This is the situation.
I live in the South Suburbs of Chicago in a lovely suburb of well-cared-for 2000- to 5000-square-foot homes on 20,000-square-foot lots. My home is 28 miles from downtown Chicago by car, 40 minutes by commuter train. It is peaceful, has nice parks and is surrounded by golf courses, including the Olympia Fields Country Club, where the 2003 U.S. Open was played.
My wife and I bought our 3000-square-foot home 39 years ago for $130,000. We have put a lot of money in it. We have an 800-square-foot workout area, mostly carpeted in the lower level.
We might be able to sell our house for $200,000, probably $180,000.
Why has housing inflation ignored my neighborhood? Will young people discover the price disparity between comparable suburbs or neighborhoods in Chicago and rush in to take advantage, or will homes continue to go begging where I live?

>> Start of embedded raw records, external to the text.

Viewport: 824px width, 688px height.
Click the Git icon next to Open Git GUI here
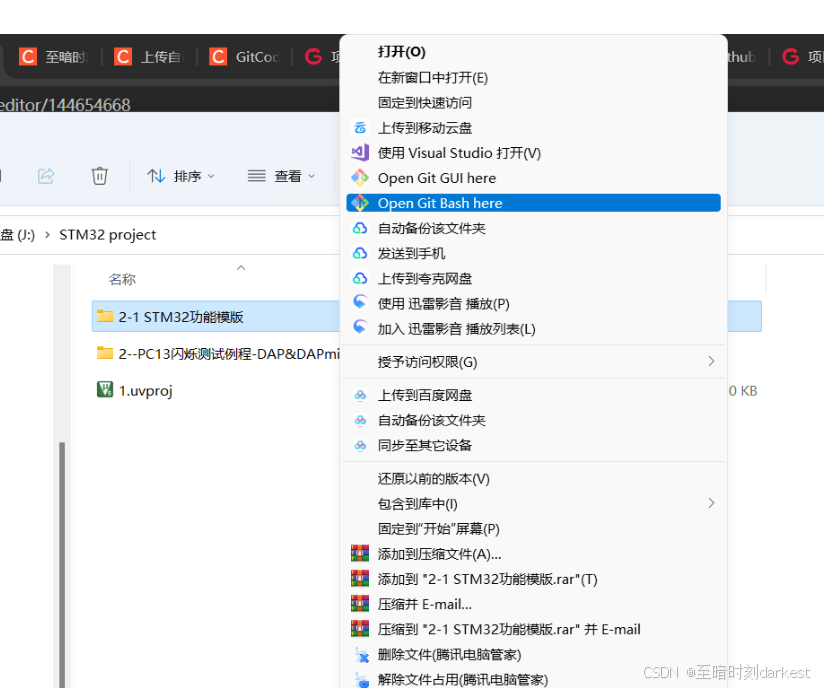tap(361, 177)
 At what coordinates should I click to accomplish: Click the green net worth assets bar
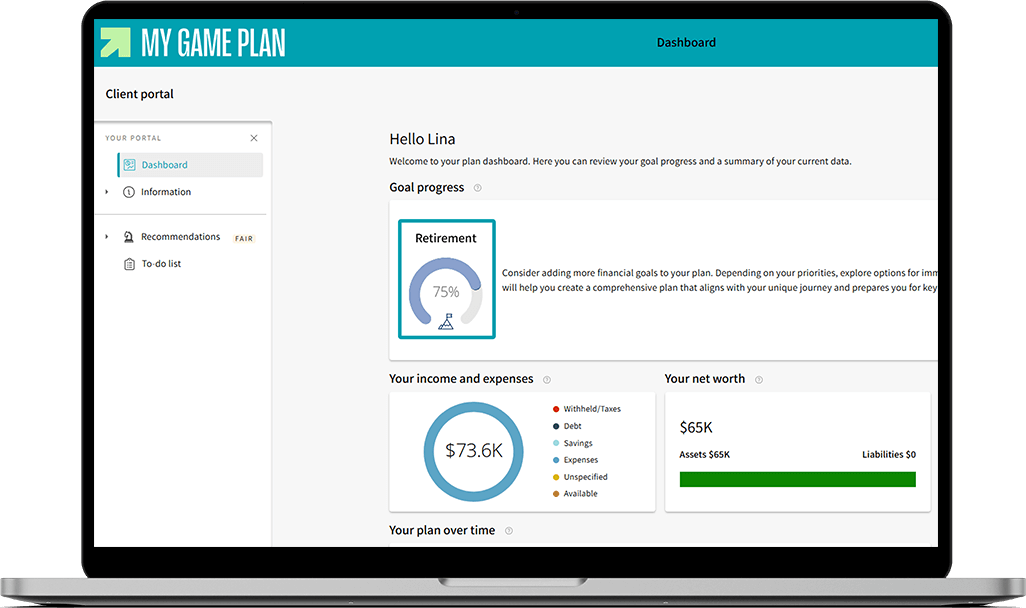tap(797, 479)
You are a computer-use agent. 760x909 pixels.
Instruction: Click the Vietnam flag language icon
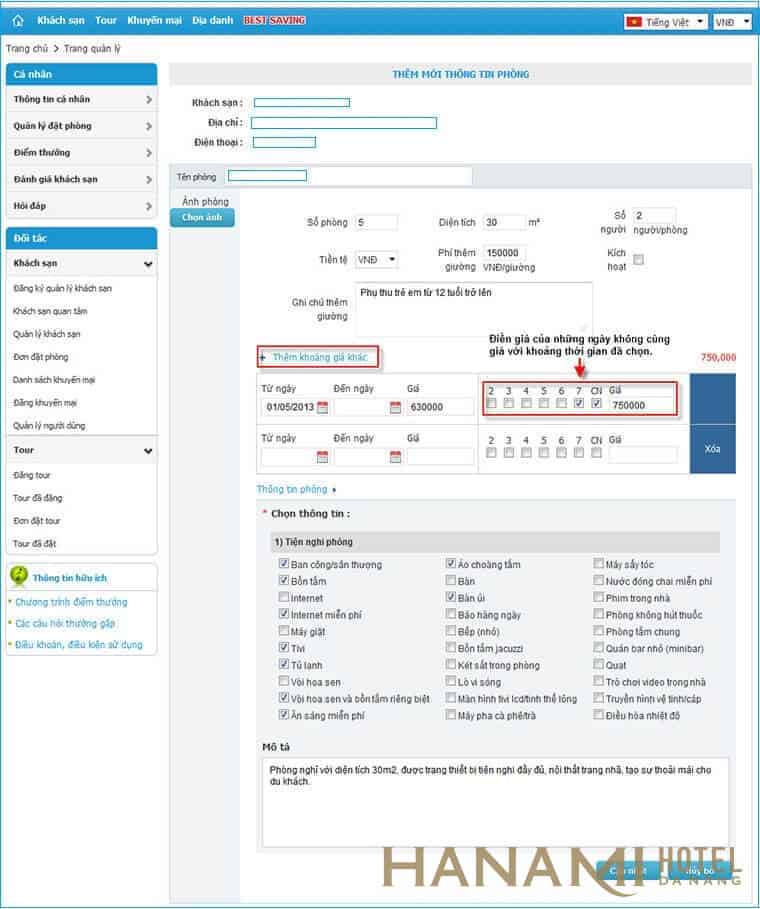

I have left out some pertinent information. The area where I live used to be primarily comprised of white people. Today it is a “mixed” area of whites and African Americans. I stress “mixed” because as I look out my big kitchen window I see a soccer game being played in the schoolyard with half of the kids being white and half being black. This is not the ghetto. This is not gang infested Englewood, where I live.
I prefer to stay away from the racism issue for the moment. There is more interracial marriage than ever in America today. If Dancing with the Stars, that icon of American television, is any guide our society is becoming more accepting of black and white coupling than ever before.
Big money is pouring into development of sites that used to be primarily Black on Chicago’s near Southside. Oak Park, Evanston and Hyde Park are integrated communities with booming property values, and the public schools in those areas are definitely not the best in Chicagoland.
I ask myself this question, if I ran a hedge fund would I be a buyer or a seller where I live? Would Warren Buffett buy or sell the South Suburbs of Chicago?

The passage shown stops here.